- _Verilen görev_
Lütfen mesleki eğitim yazısında "Mesleki eğitime çok" sözcükleriyle başlayıp "mesleki-teknik eğitimi konuştuk." sözcükleriyle biten bölümü olduğu gibi yaz.
=== Sayfa metni ===
Şahin Aybek

Mesleki eğitime çok önem verdiğini söyleyen Mahmut Özer mesleki eğitimin başına neden bir tıp doktorunu atadı?

29 Ağustos 2022 Pazartesi

Ege Üniversitesi E. Öğretim Üyesi Dr. Haluk İŞLER ile eğitimi özelde de mesleki-teknik eğitimi konuştuk.

Başlıkla yazının içeriğinin doğrudan bir ilgisi olmadığını bende biliyorum. Ama zaten başlıkta yapılan da ilgisiz…

Eğitim politikalarının, dünya görüşleri, politikalar ve ideolojilerden yalıtılmış ya da ayrı bir düzlemde ele alınması ve kurgulanması olası değildir. Mesleki-teknik eğitim kurumları, teknik donanım, öğretim programları, öğretmen yeterliliği gibi konularda iş yaşamının gerisinde kalmış, işletmeler de eğitim konusunda kendilerinden beklenen desteği yeterince sağlamamışlardır.”

15 yaşındaki bir çocuğun kendi nitelikleri, arzuları ve önüne koyulan meslekler konusunda yeterli bilgi ve deneyime sahip olması ve bu doğrultuda doğru meslek seçimini yapabilmesi oldukça güçtür. Henüz zihinsel, sosyal ve fiziksel açıdan gelişimini tamamlamamış çocuğun, haftada 4 gün işletmelerde ve çoğunlukla da tehlikeli ve insan sağlığına zararlı ortamlarda ucuz işgücü olarak çalıştırılması insan haklarına aykırıdır.”

Günümüzde eğitimin kazandığı öneme ilişkin neler söylenebilir? Bu bağlamda eğitimin toplumsal yaşama etkileri nelerdir?
=== Veri kümesi kesiti ===
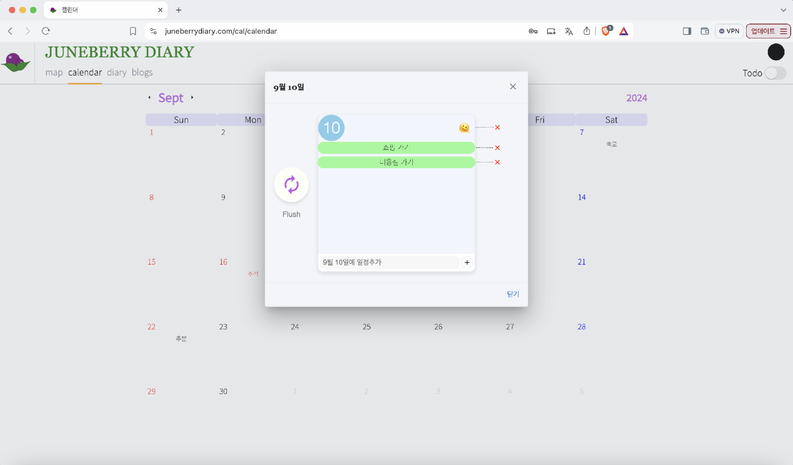793x465 pixels.
Task: Click the 9월 10일에 일정추가 input field
Action: point(389,262)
===
- _Alıştırma yanıtı_
Mesleki eğitime çok önem verdiğini söyleyen Mahmut Özer mesleki eğitimin başına neden bir tıp doktorunu atadı?

29 Ağustos 2022 Pazartesi

Ege Üniversitesi E. Öğretim Üyesi Dr. Haluk İŞLER ile eğitimi özelde de mesleki-teknik eğitimi konuştuk.